Nichtstrategisch ist …
Wenn es also in der Folge darum gehen soll, Grundzüge einer Strategic Art zu formulieren, muss zunächst vor allem herausgearbeitet werden, was damit nicht gemeint ist. Dies hat auch eine tiefere Logik. Der berühmte Strategie-Forscher Michael Porter bemerkte nämlich einst, dass Strategie just darin bestehe, was man nicht macht: „The essence of strategy is choosing what not to do.“7 Was könnte nun als spontane Assoziation aufkommen, wenn man den Begriff Strategic Art hört, was unter der angestrebten Perspektivierung aber nicht primär interessiert? Zum Beispiel, weil es nichts mit Unternehmensführung zu tun hat; oder auch, weil es nicht strategisch ist.
– Erstens interessiert hier nicht Corporate Collecting, also die Sammeltätigkeit von Unternehmen, die das beispielsweise tun, um krisenresistente Geldanlagen zu besitzen, ihre sogenannte „Corporate Culture Responsibility“ zu dokumentieren oder ihre Vorstände mit fotogenen Hintergründen zu inszenieren. Letzteres hat Wolfgang Ullrich nicht nur mit einer vielbesuchten Ausstellung im Deutschen Historischen Museum aufgearbeitet, sondern auch schon Jahre vorher in seinem wegweisenden Buch Mit dem Rücken zur Kunst.8
– Zweitens wird in dem Werk auch noch ein weiteres wichtiges Thema aufgearbeitet, das im vorliegenden Kontext ebenfalls nur hinderlich wäre. Es geht um das bizarre Bild, das Ullrich von den Aussagen über die Wirkung von „Kunst im Unternehmen“ zeichnet. Einerseits werde von „Kunstberatern“ gebetsmühlenartig behauptet, dass Kunst das Betriebsklima nachhaltig verbessere und die Motivation steigere. Und wo dies nicht funktioniere, so Ullrich weiter, werde von den Art Consultants im selben Atemzug betont, dass Kunst Mitarbeiter provoziere. Angesichts der Beliebigkeit der Argumentation kommt er zu dem Schluss: „Man könnte es als zynisch ansehen, daß moderne Kunst Angestellten zur besseren Motivation in die Arbeitsräume gehängt und damit zugleich ein grundsätzlicher Therapiebedarf unterstellt wird: Als leide die Effizienz eines Unternehmens darunter, daß das Bewußstein der Mitarbeiter zu selten verunsichert werde.“9 Mit anderen Worten, in diesem Betrachtungsfeld werden eher Strategien von Kunst-Beratern deutlich als dass man die Chance hätte, etwas über Strategische Kunst zu erfahren. Und T. W. Bauer kommt in ähnlicher Weise zu dem Schluss, dass diese erkennbar desorientierte und desorientierende Forschung zur Wirkung von Kunst in Organisationen schlicht und ergreifend „neu orientiert“ gehört.10
– Drittens kann es auch nicht um die Verwendung von Kunst als Mittel der Aufhübschung von Produkten gehen: „The better you look, the more you sell“ besitzt aus der Perspektive der Unternehmensführung keinen genuin strategischen Charakter.

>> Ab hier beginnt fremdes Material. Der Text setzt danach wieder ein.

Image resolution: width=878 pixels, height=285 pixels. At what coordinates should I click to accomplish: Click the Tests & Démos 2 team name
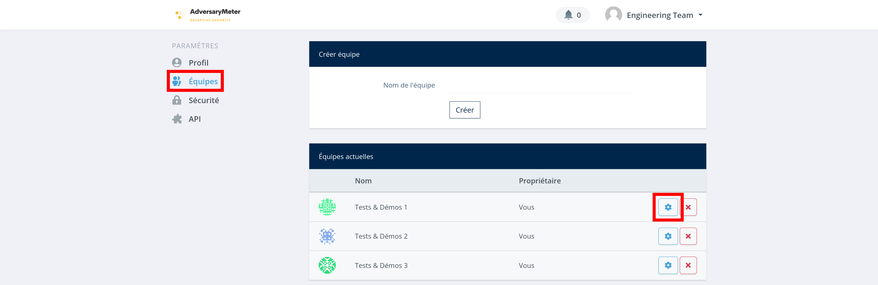[381, 236]
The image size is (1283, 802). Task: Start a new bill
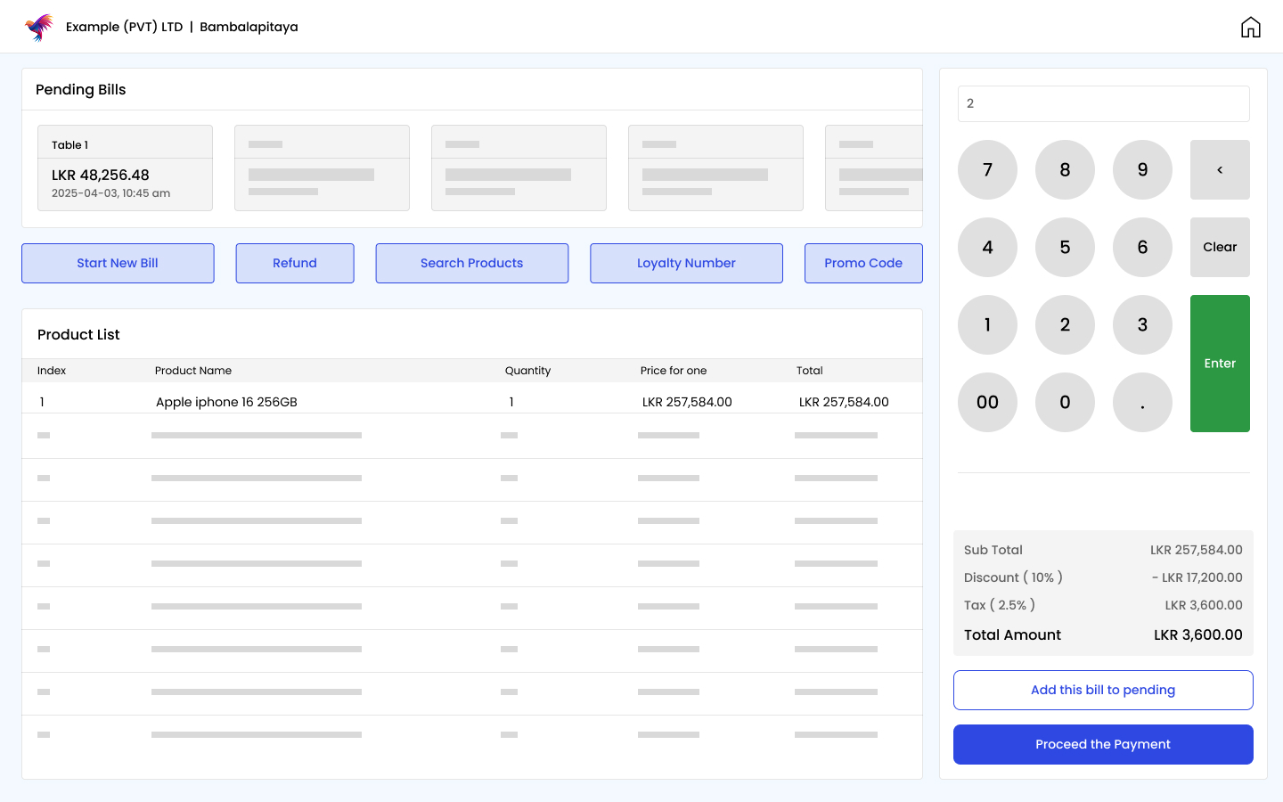[x=118, y=263]
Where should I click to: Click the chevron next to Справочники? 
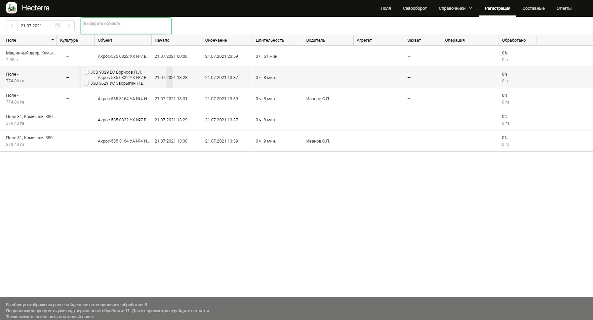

– Viertens interessieren auch nicht sogenannte Kunstmarkt-Strategien von Sammlern, Galeristen oder Auktionshäusern, ebenso wenig wie die Karrierestrategie eines Künstlers, soweit sie seine Positionierung auf dem Kunstmarkt betrifft (z. B. Markenführung à la Picasso11). Für einen solchen Fokus der (Selbst-)Vermarktung braucht es nämlich kein neues Label „Strategic Art“; statt dessen lässt sich wesentlich präziser von Künstlern als Marktakteuren sprechen. Dieser Wertschöpfungsdiskurs hat darüber hinaus schon eine lange Tradition und ist nicht erst seit den explodierenden Preisen für zeitgenössische Kunst ein Thema. Die Übertragung des Shareholder-Value-Gedankens auf die Arbeit des Künstlers und insbesondere Malers, der sogenannte „Brushholder Value“, wurde nämlich schon in den 1990er-Jahren in die Diskussion gebracht.12

Strategische Appropriation
Statt dessen fokussiert die hier verfolgte Perspektive etwas, was sich am besten als Werkstrategie verstehen lässt, d. h. es handelt sich um die Strategie von spezifischen künstlerischen Arbeiten bzw. Werkgruppen. Es geht also nicht um das Wesen von Kunst an sich, sondern um strategische Kunstwerke bzw. um die strategischen Implikationen bestimmter Kunstwerke. Die Dissertation von Bauer spricht in diesem Zusammenhang auch von kulturellen Innovationsstrategien solcher Arbeiten insofern, als sie einen ökonomischen, kulturellen oder gesellschaftlichen Wandel herbeizuführen versuchen.13 Insbesondere der Untertitel der Arbeit What Strategic Management Can Learn From Contemporary Fine Art liefert eine brauchbar fokussierte Programmatik für das Konzept der Strategic Art. Dieser Zugang erscheint deshalb so sinnfällig, weil es sich um eine Frage handelt, die die Management-Forschung und -Praxis seit jeher bewegt: Wo existieren Kontexte, von denen man lernen kann und aus denen sich etwas übernehmen lässt? Die Betriebswirtschaftslehre im Allgemeinen und die Managementpraxis im Speziellen operieren seit jeher mit dieser Art von Kontextpartisanentum und Kolonialisierungslogik. Die Entrepreneurship-Theoretiker Spinosa, Flores und Dreyfus sehen denn auch in ihrem Buch Disclosing New Worlds die Rolle des Unternehmers darin, kulturelle Innovation zu bewerkstelligen, und zwar maßgeblich unter Verwendung von Techniken der Cross-Appropriation.14 In Kunstwerken nicht nur einen ästhetischen und einen ökonomischen, sondern eben auch einen strategischen Wert zu sehen, ist also durchaus im Sinne dieser Theorie des Unternehmertums.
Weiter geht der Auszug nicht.